* What is needed: Pick each line containing "agent" out of the records.

* Source information:

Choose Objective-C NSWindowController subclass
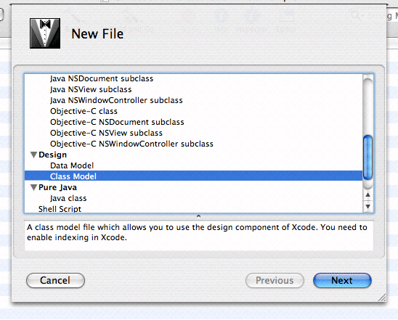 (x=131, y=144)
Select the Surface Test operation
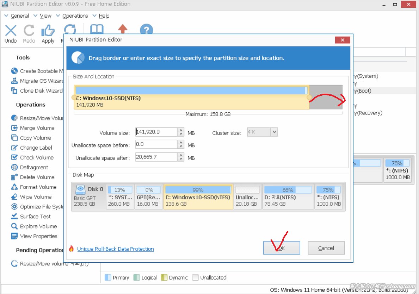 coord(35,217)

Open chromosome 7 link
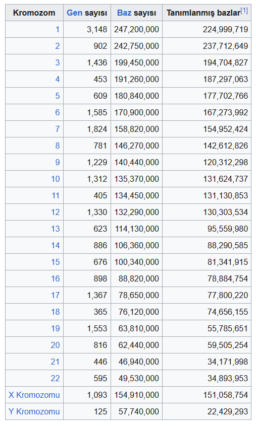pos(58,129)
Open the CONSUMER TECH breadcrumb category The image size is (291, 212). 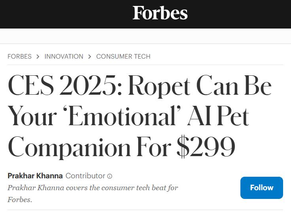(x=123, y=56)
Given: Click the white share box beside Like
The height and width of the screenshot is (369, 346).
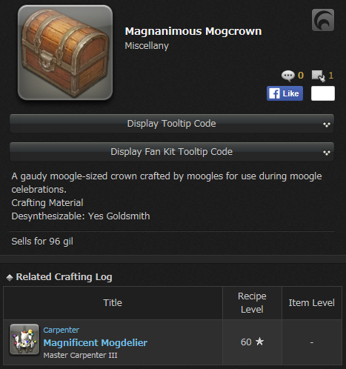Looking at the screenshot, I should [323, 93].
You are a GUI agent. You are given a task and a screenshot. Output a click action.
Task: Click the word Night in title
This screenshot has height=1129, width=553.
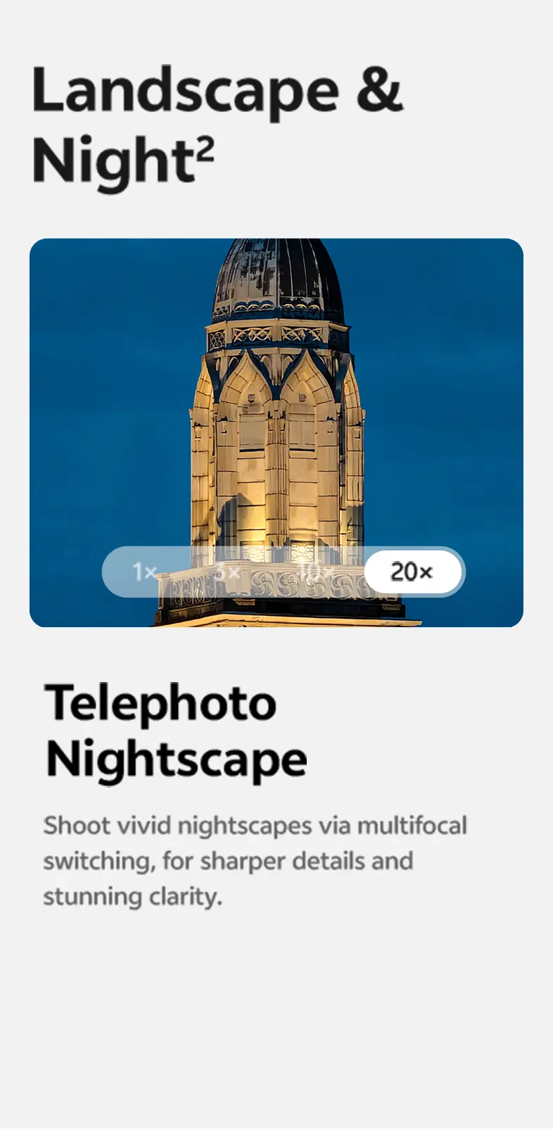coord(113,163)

--

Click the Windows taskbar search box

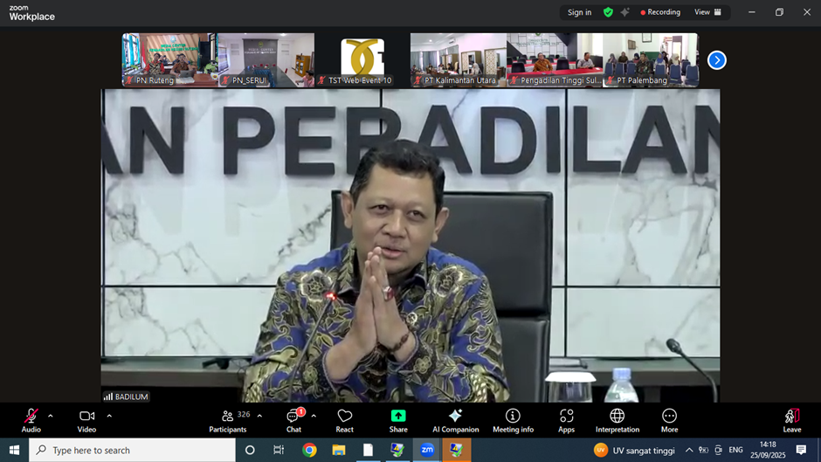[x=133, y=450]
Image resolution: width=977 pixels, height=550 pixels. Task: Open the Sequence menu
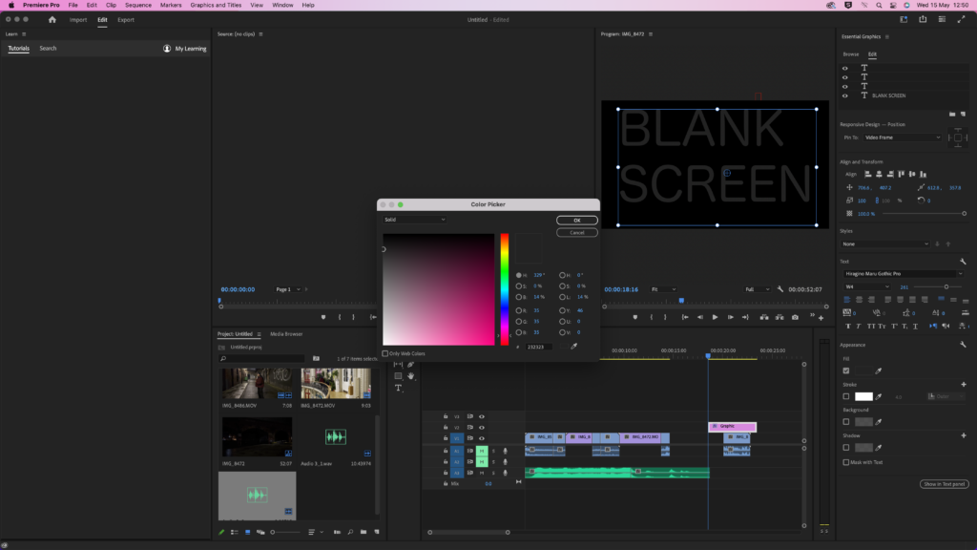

* * *

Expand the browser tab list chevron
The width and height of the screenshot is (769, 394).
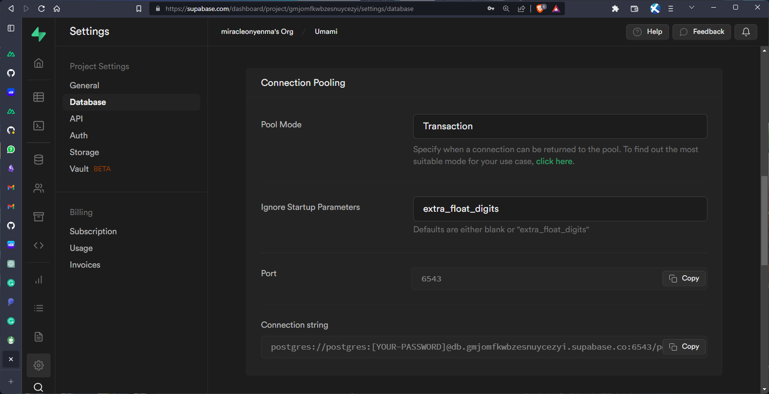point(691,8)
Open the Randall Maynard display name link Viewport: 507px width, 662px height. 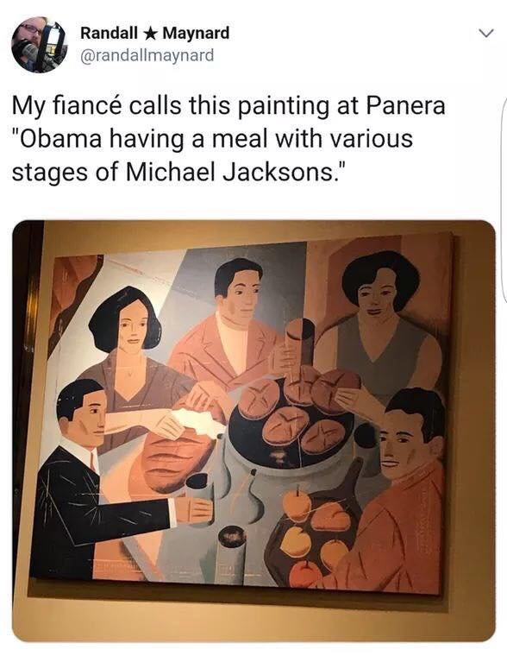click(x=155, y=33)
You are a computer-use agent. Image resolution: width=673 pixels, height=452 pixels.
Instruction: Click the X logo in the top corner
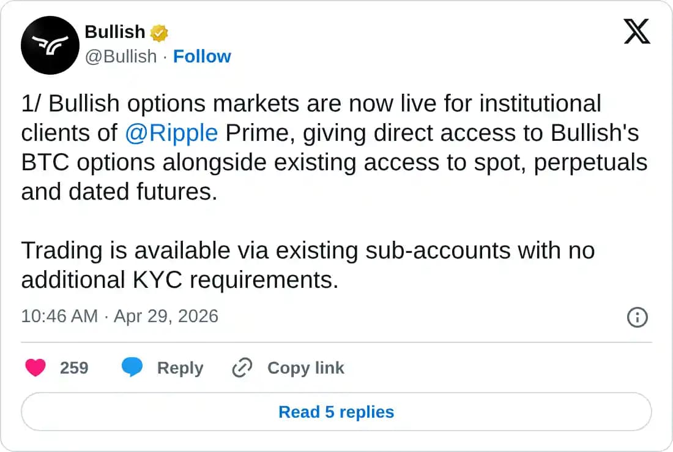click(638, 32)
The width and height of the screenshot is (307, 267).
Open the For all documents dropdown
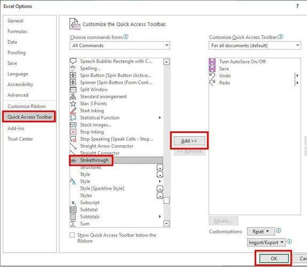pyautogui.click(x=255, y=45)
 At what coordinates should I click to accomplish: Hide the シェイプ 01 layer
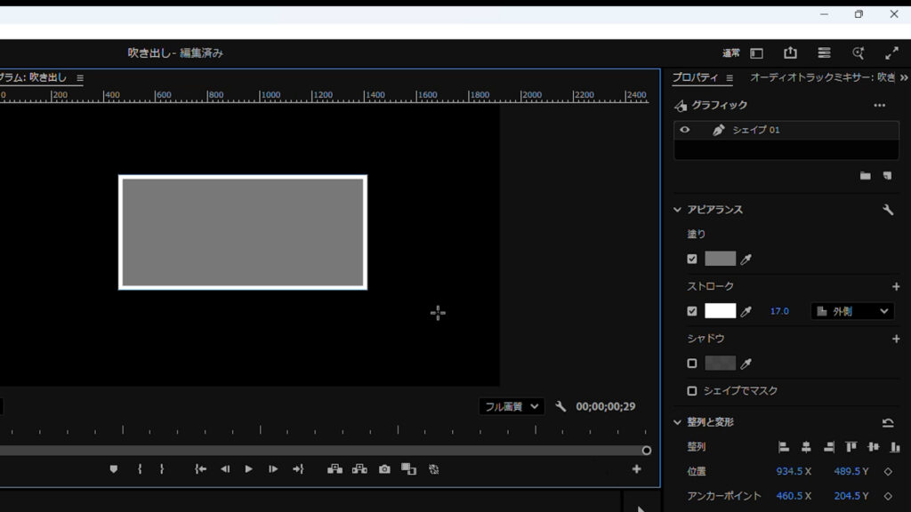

* Task solution:
You are a GUI agent. You are given a task and a screenshot. Output a click action.
You are a computer-use agent. Image resolution: width=673 pixels, height=452 pixels.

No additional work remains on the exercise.